Another bill, which was introduced by Republican state Rep. Brad Hudson, creates an exception for Missouri doctors to decline to perform transgender procedures. Leandra Morgenthaler, a medical student at the University of Missouri-Columbia, said that she has felt attacked due to her Catholic faith and her position on the issue, according to the Missouri Independent.

“My classmates who share my beliefs and I have been told we should not intersect faith and medicine because of our religion,” Morgenthaler said, according to the outlet, “that anyone who has faith beliefs like ours are obviously having the wrong opinion.”

Maine lawmakers in the state House Judiciary Committee were set to debate a piece of legislation that would have allowed minors to flee to the state to obtain transgender medical procedures, including surgery, if their parents or guardians did not consent, according to The Maine Wire. The discussion was delayed until Jan. 25 after Republican state Rep. David Haggan’s motion to dismiss resulted in a 5-5 tie.

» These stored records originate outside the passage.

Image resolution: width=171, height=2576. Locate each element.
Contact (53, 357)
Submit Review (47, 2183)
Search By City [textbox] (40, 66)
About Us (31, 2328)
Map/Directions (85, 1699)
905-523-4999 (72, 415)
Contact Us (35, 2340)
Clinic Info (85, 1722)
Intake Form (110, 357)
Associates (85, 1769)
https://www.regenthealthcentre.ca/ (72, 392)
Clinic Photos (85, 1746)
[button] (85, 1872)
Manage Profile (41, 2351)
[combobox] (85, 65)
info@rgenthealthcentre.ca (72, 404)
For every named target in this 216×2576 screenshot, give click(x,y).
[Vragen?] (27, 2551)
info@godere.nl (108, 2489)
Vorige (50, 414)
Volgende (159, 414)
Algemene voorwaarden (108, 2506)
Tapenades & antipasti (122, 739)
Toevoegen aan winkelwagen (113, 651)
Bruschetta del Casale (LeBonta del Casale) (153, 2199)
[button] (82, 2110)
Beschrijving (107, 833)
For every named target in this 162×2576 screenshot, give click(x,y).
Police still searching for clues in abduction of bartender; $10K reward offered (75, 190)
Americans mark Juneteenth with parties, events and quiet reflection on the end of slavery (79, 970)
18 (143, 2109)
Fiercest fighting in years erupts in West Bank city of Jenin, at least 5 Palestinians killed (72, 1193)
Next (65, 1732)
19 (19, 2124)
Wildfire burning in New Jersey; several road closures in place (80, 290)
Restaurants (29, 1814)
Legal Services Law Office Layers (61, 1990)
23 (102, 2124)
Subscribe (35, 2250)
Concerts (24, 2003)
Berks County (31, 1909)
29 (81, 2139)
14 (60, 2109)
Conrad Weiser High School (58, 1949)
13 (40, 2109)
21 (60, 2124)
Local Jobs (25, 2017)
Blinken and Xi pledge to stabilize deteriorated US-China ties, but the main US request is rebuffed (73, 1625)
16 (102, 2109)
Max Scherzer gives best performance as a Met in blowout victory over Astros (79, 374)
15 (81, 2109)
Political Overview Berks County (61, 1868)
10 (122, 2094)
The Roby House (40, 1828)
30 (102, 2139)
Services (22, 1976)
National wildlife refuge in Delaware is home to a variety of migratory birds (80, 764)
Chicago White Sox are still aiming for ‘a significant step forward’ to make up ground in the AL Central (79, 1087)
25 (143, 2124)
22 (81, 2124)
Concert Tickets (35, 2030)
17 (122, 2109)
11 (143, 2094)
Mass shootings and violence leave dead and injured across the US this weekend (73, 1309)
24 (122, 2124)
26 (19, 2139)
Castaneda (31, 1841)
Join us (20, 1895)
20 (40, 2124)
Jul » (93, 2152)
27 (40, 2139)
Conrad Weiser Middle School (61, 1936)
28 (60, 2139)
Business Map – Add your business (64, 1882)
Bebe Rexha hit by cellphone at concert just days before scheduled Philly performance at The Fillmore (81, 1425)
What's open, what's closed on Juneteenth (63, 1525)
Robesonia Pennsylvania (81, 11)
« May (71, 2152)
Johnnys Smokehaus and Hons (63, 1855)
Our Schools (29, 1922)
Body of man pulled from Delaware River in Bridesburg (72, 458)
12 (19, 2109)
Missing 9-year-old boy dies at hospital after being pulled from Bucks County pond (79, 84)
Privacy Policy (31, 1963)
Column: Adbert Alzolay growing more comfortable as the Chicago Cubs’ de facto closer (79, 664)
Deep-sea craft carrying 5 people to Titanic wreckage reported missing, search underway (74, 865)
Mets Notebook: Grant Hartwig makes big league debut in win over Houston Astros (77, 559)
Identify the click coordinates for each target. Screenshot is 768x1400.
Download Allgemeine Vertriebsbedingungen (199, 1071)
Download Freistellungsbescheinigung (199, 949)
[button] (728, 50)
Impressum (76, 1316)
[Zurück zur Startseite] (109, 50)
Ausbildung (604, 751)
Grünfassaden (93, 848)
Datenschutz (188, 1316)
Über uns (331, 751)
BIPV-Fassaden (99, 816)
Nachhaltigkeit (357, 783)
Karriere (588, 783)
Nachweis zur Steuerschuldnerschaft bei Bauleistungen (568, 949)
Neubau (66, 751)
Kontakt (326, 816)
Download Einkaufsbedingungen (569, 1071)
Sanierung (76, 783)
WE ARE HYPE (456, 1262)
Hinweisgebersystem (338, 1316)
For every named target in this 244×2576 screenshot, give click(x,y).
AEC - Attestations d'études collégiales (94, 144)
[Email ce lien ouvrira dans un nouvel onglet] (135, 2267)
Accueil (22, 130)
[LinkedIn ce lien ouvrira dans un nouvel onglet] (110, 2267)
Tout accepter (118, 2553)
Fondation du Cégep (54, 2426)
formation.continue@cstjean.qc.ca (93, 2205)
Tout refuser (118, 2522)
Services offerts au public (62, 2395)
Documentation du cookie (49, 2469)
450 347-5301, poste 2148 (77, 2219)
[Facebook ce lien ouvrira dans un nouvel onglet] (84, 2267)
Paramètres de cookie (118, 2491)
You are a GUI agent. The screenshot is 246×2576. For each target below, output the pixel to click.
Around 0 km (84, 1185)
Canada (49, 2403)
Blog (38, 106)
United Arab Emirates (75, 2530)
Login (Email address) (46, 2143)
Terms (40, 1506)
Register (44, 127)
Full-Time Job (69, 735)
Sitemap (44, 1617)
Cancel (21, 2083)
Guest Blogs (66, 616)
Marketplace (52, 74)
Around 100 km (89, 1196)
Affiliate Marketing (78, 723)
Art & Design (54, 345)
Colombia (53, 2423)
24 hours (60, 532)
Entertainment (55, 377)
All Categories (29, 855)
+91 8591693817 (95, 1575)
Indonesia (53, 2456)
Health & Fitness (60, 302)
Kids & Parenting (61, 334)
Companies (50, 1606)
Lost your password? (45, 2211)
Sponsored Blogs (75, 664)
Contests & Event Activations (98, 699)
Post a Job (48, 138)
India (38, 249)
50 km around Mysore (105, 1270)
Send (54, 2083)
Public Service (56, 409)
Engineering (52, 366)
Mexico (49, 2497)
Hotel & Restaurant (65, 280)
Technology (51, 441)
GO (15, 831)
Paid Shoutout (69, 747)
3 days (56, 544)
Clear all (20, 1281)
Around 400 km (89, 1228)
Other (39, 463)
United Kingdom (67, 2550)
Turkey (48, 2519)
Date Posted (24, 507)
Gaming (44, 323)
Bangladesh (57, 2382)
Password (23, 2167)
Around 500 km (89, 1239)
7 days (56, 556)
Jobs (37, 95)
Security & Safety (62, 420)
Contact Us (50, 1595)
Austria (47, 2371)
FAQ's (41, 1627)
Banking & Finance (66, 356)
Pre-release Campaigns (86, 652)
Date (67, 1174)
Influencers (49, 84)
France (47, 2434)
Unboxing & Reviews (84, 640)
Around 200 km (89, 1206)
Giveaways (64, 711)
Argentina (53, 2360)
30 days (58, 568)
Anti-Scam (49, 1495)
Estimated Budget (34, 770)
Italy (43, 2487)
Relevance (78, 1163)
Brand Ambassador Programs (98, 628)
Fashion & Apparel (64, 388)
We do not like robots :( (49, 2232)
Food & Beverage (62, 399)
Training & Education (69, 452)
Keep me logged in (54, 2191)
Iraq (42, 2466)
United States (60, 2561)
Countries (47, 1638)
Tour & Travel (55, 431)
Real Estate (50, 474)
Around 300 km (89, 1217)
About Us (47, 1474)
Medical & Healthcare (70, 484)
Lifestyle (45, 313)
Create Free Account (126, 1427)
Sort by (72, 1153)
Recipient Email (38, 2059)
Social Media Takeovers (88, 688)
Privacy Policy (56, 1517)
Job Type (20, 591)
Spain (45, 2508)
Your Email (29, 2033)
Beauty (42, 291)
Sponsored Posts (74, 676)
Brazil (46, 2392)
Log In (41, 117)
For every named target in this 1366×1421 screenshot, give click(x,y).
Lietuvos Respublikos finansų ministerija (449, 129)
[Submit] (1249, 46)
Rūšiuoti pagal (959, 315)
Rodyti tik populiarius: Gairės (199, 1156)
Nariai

Democratic state Rep. Laurie Osher introduced the bill in 2023 after California passed similar legislation, according to The Maine Wire. Republicans, however, expressed concerns that the bill was little more than the legalization of kidnapping.

“This bill authorizes the kidnapping and massacring of children from other states without parental consent,” Haggan argued, according to The Maine Wire.

“The state should never place itself above a loving parent and irreparably destroy the reproductive health of a minor child,” Republican state Rep. Katrina Smith said, according to the outlet.